Siapa yang mengurusi ini agar penyikapan dan pesan Presiden dan
jajarannya terinternalisasi ke dalam sistem pemerintahan dengan tolak ukur
keberhasilan pelaksanaan yang jelas? Pertanyaan ini harus dijawab Presiden
dalam beberapa hari mendatang. Diperlukan adanya jaminan agar tidak terulang
lagi bencana karhutla dimasa yang akan datang. Kita tidak ingin bangsa ini
disebut sebagai pelaku kambuhan (repeated
offender).
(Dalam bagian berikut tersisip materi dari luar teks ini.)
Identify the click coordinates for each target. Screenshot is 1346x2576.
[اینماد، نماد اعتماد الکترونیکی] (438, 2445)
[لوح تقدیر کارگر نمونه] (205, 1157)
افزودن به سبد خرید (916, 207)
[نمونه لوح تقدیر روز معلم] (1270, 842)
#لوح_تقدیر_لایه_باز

Kita tidak ingin lagi ke depan ada kunjungan-kunjungan tingkat
tinggi, ad hoc dalam skala besar
dari Presiden yang telah banyak menguras biaya, waktu, energi dan kerugian
moneter dan kesehatan serta korban jiwa.
Perlu dicatat sudah saatnya kita punya tekad agar tidak lagi
terjangkit sindroma "here today gone tommorrow". Perlu ada jaminan
ada tindak lanjut dan ketepatan dalam menterjemahkan kunjungan Presiden yang
telah dilakukan berkali-kali. Tindak lanjut ini selalu menjadi sisi lemah
indonesia. Apakah semuanya perlu dituangkan dalam Instruksi Presiden (Inpres)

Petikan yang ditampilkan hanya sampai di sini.